Als Koch war er ewig auf Wanderschaft. Jetzt ist sein zu Hause das Tessin. Und da er gerade zusammen mit seiner Frau – einer Italienischbündnerin – ein Häuschen gekauft habe, ist das ewige Provisorium auch vorbei: “Eine Rückkehr nach Deutschland kommt für mich nicht in Frage.”

Unglücklich

Nicht immer ist die Emigration aus Deutschland ins Tessin aber eine Erfolgsgeschichte. Denn Sonne und See allein machen das Leben nicht aus. Manche Zugereiste haben Mühe, ihren Platz in der Gesellschaft zu finden. Manche haben ihre Koffer wieder gepackt und sind zurück gegangen.

So erzählt eine 35-jährige Frau aus Bayern, die seit vielen Jahren bei Lugano lebt, dass sie mit der Mentalität der Tessiner Mühe habe und sich nicht akzeptiert fühle, obwohl sie gut Italienisch spreche. Für ihre beiden Kinder sei dies ganz anders: “Sie fühlen sich hier 100prozentig zu Hause.”

swissinfo, Gerhard Lob, Locarno

2800 km2: Grösse des Kantons Tessin (Rang 5 in der Schweiz)
193 Meter: Tiefster Punkt bei Ascona am Lago Maggiore
3400 Meter: Höchster Punkt Rheinwaldhorn
1803: Jahr des Beitritt des Kantons zur Eidgenossenschaft
610: Autodichte, Anzahl Autos auf 1000 Einwohner (höchste Dichte der Schweiz)
55’000. Einwohnerzahl von Lugano, grösste Stadt im Tessin.

Der Kanton Tessin liegt im Südzipfel der Schweiz und südlich des Alpenhauptkamms. Er ist der einzige italienischsprachige Kanton der Schweiz. Hauptstadt ist Bellinzona.

Zusammen mit den vier südlichen Tälern Graubündens Misox, Calanca, Bergell und Puschlav bildet der Kanton Tessin die italienischsprachige Schweiz.

Die offizielle Amtssprache im Tessin ist Italienisch, auch wenn in einigen Dörfern, insbesondere im Locarnese, viel Deutsch, beziehungsweise Schweizerdeutsch zu hören ist. Dies liegt an einem hohen Anteil Zugezogener aus der Deutschschweiz und an der Präsenz von Touristen.

Das Tessin hat eine vielfältige Landschaft, die von lieblichen Seen mit Palmen (Lago Maggiore; Luganer-See) über spektakulär-wilde Täler bis zum kargen Gotthard-Massiv und Gletschern (Basodino, Rheinwaldhorn) reicht.

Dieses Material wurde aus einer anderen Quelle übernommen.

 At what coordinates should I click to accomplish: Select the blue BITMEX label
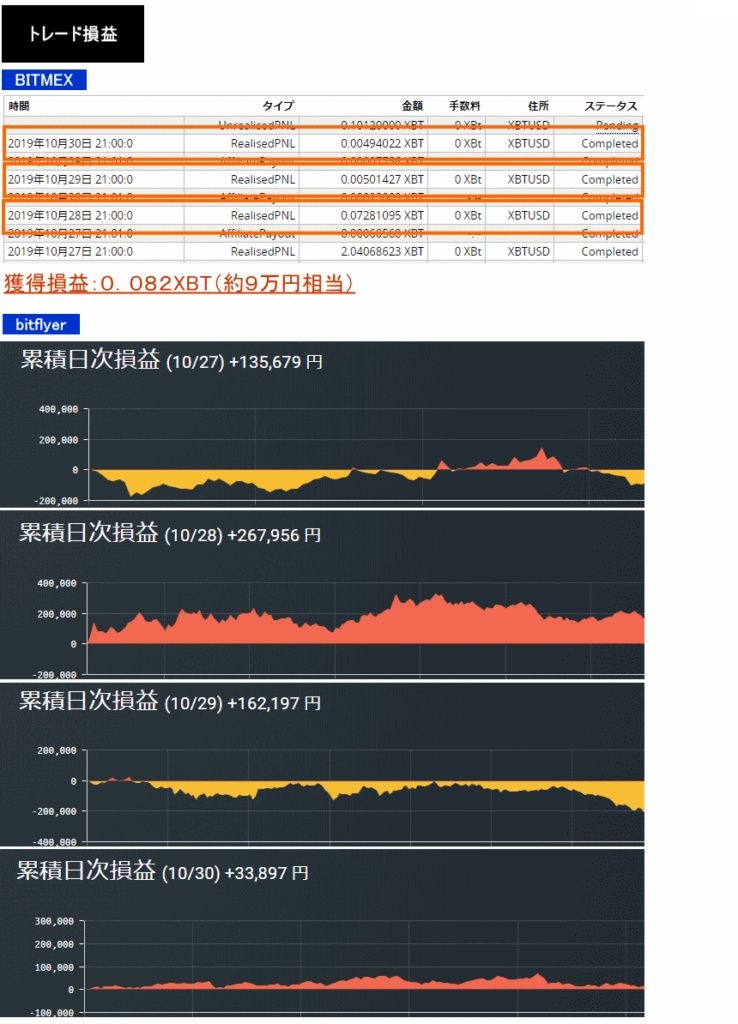(44, 80)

Das Tessin zählt 324’851 Einwohner, davon 81’606 Ausländer (25%).

Die grösste Ausländergemeinschaft stellen die Italiener dar (46’452), gefolgt von Portugiesen (9209) und Serben (5259). Danach folgen die Deutschen (3460), deren Zahl in den letzten Jahren kontinuierlich angestiegen ist (Stand: 31. Dezember 2006).

Die Bundesrepublik Deutschland unterhält in Lugano ein eigenes Honorarkonsulat in einem schönen Palazzo im Herzen der Stadt (Via Soave 7). Honorarkonsulin für Deutschland ist die Anwältin Bianca Maria Brenni Wicki.